The Greatest Unknown Intellectual of the 19th Century
Unlike Charles Darwin and Claude Bernard, who endure as heroes in England and France, Emil du Bois-Reymond is generally forgotten in Germany — no streets bear his name, no stamps portray his image, no celebrations are held in his honor, and no collections of his essays remain in print. Most Germans have never heard of him, and if they have, they generally assume that he was Swiss.
But it wasn’t always this way. Du Bois-Reymond was once lauded as “the foremost naturalist of Europe,” “the last of the encyclopedists,” and “one of the greatest scientists Germany ever produced.” Contemporaries celebrated him for his research in neuroscience and his addresses on science and culture; in fact, the poet Jules Laforgue reported seeing his picture hanging for sale in German shop windows alongside those of the Prussian royal family.
Those familiar with du Bois-Reymond generally recall his advocacy of understanding biology in terms of chemistry and physics, but during his lifetime he earned recognition for a host of other achievements. He pioneered the use of instruments in neuroscience, discovered the electrical transmission of nerve signals, linked structure to function in neural tissue, and posited the improvement of neural connections with use. He served as a professor, as dean, and as rector at the University of Berlin, directed the first institute of physiology in Prussia, was secretary of the Prussian Academy of Sciences, established the first society of physics in Germany, helped found the Berlin Society of Anthropology, oversaw the Berlin Physiological Society, edited the leading German journal of physiology, supervised dozens of researchers, and trained an army of physicians.
He owed most of his fame, however, to his skill as an orator. In matters of science, he emphasized the unifying principles of energy conservation and natural selection, introduced Darwin’s theory to German students, rejected the inheritance of acquired characters, and fought the specter of vitalism, the doctrine that living things are governed by unique principles. In matters of philosophy, he denounced Romanticism, recovered the teachings of Lucretius, and provoked Nietzsche, Mach, James, Hilbert, and Wittgenstein. In matters of history, he furthered the growth of historicism, formulated the tenets of history of science, popularized the Enlightenment, promoted the study of nationalism, and predicted wars of genocide. And in matters of letters, he championed realism in literature, described the earliest history of cinema, and criticized the Americanization of culture.

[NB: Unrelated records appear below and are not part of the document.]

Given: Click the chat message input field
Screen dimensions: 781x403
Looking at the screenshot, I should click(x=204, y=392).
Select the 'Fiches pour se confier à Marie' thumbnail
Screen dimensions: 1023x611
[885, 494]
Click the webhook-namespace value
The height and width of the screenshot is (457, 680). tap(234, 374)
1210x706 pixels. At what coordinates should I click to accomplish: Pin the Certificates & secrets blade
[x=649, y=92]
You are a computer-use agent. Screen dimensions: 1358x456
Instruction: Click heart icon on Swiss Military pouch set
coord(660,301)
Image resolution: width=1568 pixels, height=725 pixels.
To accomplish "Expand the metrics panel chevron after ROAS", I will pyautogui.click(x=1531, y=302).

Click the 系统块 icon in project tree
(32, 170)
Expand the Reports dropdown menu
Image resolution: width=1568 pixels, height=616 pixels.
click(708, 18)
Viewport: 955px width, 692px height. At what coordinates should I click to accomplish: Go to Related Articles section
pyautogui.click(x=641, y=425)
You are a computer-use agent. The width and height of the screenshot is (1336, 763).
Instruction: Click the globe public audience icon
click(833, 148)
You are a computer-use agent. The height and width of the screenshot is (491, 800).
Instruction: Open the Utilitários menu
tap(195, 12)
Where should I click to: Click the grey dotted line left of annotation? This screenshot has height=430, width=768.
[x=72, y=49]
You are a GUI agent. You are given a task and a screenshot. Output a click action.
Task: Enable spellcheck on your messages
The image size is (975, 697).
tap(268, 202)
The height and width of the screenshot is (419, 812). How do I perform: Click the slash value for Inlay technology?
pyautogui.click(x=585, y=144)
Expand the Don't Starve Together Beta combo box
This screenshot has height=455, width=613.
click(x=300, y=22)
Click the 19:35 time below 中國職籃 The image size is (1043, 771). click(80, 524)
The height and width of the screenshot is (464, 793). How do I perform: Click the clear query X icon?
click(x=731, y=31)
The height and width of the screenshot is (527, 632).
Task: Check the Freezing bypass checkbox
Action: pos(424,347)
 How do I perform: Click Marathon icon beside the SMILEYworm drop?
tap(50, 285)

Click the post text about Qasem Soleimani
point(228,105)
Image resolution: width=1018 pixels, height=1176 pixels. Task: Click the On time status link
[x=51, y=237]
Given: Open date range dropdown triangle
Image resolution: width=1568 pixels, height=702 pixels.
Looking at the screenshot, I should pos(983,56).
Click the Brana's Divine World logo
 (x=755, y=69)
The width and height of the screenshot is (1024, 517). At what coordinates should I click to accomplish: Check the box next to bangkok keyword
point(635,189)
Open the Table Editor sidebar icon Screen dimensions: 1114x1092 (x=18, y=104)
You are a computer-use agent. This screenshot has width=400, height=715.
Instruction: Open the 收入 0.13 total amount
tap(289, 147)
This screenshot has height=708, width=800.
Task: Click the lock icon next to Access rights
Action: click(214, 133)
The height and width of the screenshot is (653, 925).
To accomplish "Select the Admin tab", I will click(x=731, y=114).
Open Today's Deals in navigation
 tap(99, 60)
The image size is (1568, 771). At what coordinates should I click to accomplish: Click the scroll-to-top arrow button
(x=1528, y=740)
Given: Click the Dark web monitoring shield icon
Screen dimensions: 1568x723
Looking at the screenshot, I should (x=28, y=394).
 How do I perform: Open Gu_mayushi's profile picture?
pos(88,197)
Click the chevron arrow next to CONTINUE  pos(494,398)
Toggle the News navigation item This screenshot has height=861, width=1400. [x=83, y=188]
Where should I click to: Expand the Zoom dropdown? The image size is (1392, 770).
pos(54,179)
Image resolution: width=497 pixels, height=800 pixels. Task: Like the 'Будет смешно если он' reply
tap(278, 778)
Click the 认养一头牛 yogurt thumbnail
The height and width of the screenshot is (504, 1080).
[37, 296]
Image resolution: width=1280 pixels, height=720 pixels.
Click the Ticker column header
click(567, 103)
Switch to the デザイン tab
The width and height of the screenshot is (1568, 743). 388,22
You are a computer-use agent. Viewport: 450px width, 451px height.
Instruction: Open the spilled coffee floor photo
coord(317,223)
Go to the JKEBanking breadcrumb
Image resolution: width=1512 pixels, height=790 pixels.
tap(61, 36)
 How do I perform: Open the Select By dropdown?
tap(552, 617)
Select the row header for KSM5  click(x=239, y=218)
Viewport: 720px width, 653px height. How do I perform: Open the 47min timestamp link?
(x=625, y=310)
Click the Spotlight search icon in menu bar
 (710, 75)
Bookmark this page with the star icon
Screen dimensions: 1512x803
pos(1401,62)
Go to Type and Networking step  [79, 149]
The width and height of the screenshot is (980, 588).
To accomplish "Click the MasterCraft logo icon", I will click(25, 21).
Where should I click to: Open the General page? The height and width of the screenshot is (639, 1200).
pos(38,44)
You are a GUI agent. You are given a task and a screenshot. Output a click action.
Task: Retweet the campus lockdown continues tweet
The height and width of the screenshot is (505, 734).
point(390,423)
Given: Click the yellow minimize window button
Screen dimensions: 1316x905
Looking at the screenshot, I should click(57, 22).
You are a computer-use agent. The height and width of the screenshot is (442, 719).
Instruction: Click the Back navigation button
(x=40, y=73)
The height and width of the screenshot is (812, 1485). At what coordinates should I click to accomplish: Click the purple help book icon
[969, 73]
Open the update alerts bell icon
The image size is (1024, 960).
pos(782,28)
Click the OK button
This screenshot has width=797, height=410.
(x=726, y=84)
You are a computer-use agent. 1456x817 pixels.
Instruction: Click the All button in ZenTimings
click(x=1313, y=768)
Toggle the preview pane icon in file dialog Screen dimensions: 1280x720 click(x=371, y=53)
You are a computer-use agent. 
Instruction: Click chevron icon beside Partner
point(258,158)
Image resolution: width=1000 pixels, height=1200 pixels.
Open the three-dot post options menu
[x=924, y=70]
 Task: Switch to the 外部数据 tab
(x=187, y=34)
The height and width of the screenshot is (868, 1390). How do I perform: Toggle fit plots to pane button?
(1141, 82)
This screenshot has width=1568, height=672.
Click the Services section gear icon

Today it is hard to comprehend the furor incited by du Bois-Reymond’s speeches. One, delivered on the eve of the Prussian War, asked whether the French had forfeited their right to exist; another, reviewing the career of Darwin, triggered a debate in the Prussian parliament; another, surveying the course of civilization, argued for science as the essential history of humanity; and the most famous, responding to the dispute between science and religion, delimited the frontiers of knowledge.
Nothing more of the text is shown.